▶ _Set task A_
Reproduce the listing that follows the passage on the show's fashion exactly, line by line, but omit the pictures from your answer.

▶ _Reading text_

○ ○ ○ ○

As in “Sex and the City,” the fashion featured in “And Just Like That” is its own storyteller. A dress, a color palette, or an accessory becomes an auxiliary narrator, revealing a character’s state of mind or confidence. As such, glimpsing Seema Patel (Sarita Choudhury) encased in pastel florals and plastic pearls during the second episode of Season 3, “The Rat Race,” was disconcerting.
Next to pals like Carrie (Sarah Jessica Parker), especially in certain moments to be picked apart shortly, Seema radiates chic without fail. Her style is as solid and stark as she is, favoring designer hardware, monochrome outfits and neutrals.
She’s the least likely to compromise her happiness, too. In the view of expert matchmaker Sydney Cherkov (Cheri Oteri, in a magnificent guest spot), that’s why Seema is alone.
“I need you to do everything I ask you to do, starting with . . . how you dress,” Sydney says, before reading what the silver and gold collars, muted lamé fabrics and python prints in Seema’s Instagram photos subliminally communicate to the observer.
“Metallics read cold,” says Sydney, “And animal prints read . . . predator.”
“So what do you want me in? Pastels?” Seema retorts. Miserably, yes.

○ ○ ○ ○

▶ _Supplied records_
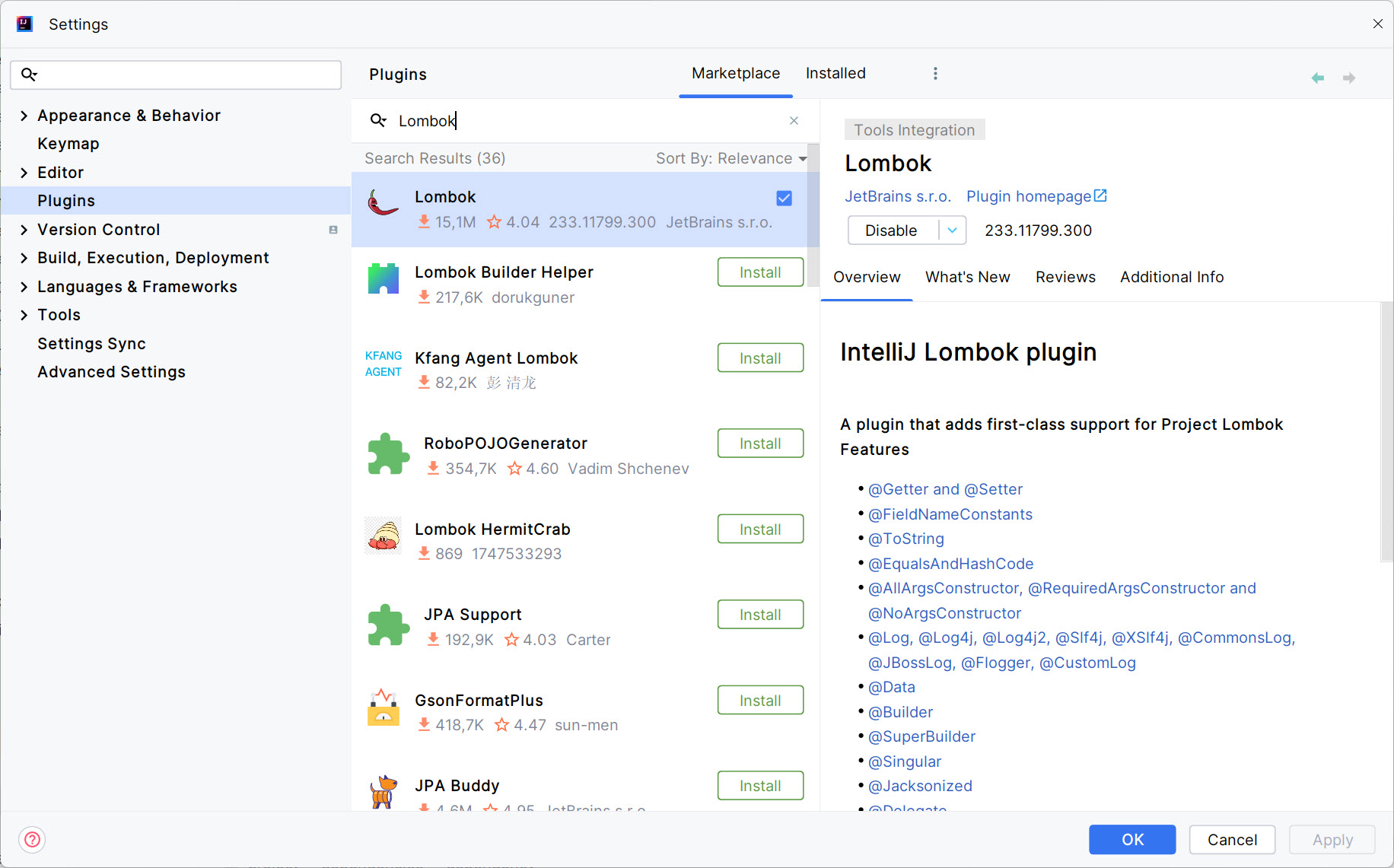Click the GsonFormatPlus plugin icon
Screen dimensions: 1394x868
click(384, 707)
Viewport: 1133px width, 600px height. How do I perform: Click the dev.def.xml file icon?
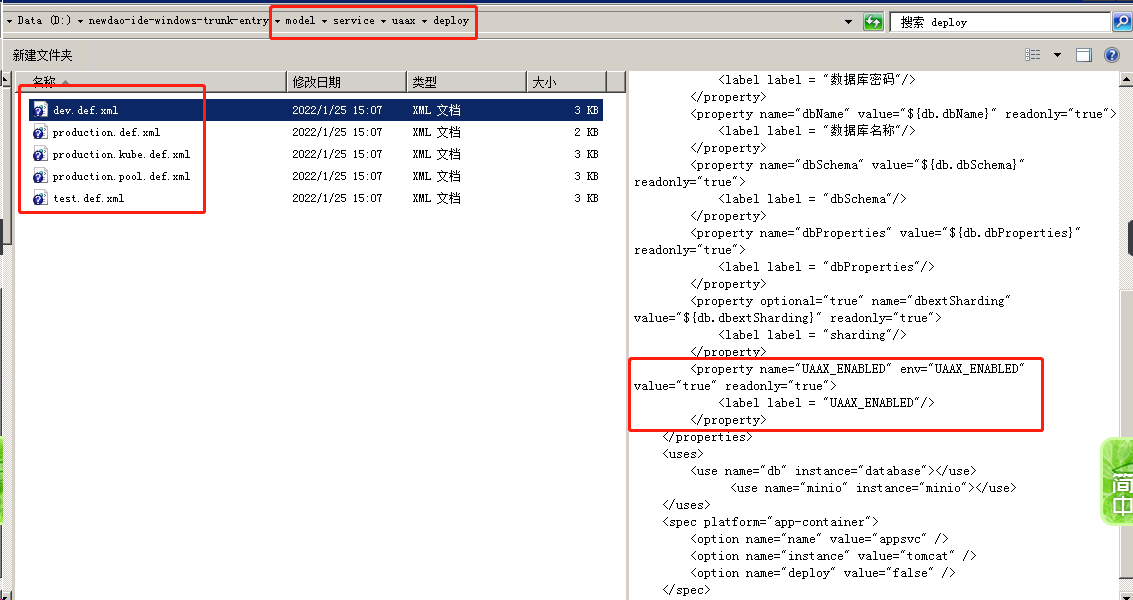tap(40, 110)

○ ○ ○ ○

▶ _Set task B_
In the passage on the show's fashion, write out everything from "She’s the least" down to "Seema is alone." without changing a word.

▶ _Full output A_
Click the GsonFormatPlus plugin icon
Screen dimensions: 1394x868
click(384, 707)
Viewport: 1133px width, 600px height. How do I perform: Click the dev.def.xml file icon?
tap(40, 110)

▶ _Full output B_
She’s the least likely to compromise her happiness, too. In the view of expert matchmaker Sydney Cherkov (Cheri Oteri, in a magnificent guest spot), that’s why Seema is alone.